At least he has a great attitude; he's scared to death of filling Adams' boots, but at the same time determined to make this the best thing he's ever written.

Arthur Dent isn't too happy about it, either.

Games have crept back into my life in so many forms, and I'm very happy about it. On the video front, I'm enjoying the hell out of Castle Crashers on the XBox 360 (and Kate, if you're out there, I'm still waiting for you to look me up so we can play Ticket to Ride!).

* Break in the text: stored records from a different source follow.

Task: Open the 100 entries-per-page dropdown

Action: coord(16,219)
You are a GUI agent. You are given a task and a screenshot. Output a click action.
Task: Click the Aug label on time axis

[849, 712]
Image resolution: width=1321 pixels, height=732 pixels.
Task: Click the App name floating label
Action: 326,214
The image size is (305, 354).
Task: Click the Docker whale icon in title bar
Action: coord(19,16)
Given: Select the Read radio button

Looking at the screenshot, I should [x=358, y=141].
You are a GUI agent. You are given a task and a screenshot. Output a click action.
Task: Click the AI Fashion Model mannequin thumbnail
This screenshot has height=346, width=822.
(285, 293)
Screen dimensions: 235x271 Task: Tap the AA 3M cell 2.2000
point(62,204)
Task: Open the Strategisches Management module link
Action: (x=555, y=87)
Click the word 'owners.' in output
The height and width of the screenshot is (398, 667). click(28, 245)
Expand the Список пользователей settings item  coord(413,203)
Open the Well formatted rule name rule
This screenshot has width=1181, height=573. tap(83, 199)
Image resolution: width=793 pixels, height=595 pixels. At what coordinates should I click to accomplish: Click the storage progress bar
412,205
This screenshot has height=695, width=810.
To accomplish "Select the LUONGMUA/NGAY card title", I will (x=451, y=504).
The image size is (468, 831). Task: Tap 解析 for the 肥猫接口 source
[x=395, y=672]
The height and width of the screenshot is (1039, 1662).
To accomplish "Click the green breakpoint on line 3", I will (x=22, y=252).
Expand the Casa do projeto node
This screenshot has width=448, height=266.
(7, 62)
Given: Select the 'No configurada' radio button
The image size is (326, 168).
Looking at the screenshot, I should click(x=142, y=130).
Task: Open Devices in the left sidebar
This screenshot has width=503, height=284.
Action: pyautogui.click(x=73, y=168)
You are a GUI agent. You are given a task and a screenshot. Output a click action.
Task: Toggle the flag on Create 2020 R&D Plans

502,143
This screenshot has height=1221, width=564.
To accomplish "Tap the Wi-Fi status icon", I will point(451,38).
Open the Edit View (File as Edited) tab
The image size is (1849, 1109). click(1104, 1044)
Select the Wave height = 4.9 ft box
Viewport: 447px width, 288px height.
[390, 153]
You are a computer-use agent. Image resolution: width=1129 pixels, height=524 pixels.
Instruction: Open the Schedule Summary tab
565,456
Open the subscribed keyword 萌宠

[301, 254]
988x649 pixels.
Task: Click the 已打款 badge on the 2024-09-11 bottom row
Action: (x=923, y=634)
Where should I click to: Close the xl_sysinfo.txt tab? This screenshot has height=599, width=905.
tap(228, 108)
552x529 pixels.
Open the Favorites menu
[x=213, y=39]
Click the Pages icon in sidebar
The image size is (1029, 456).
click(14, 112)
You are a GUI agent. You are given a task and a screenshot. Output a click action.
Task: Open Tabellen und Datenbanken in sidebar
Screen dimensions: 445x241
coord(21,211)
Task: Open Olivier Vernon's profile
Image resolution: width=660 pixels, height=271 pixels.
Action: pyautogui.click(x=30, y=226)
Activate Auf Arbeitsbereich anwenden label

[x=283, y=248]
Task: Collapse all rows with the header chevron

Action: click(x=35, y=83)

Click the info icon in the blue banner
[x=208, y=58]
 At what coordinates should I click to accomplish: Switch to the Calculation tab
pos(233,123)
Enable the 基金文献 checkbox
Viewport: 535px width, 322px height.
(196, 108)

As a former book store guy, I rather enjoyed this commentary (which I found via Neil Gaiman's blog) on correspondence in which Angus and Robertson ask small publishers to give them more money. The reply from Michael Rakusin of Tower Books, also included, was a joy to read.

Update: this story is almost a week old; I can't believe I only found out about it via Gaiman's blog. Then again, my 'net access has been pretty intermittent. It seems the main source was the SMH Undercover blog, which first published an article (similar articles were written by the ABC and others), then the full, unabridged letters.

I have been reunited with my books and my computer, though not, as yet, my beloved enormous desk or broadband Internet at home, though I'm working on it. I need to be able to work at home! I'm once again so busy I sometimes can't work out when I will live the normal parts of my life, but that's how it goes.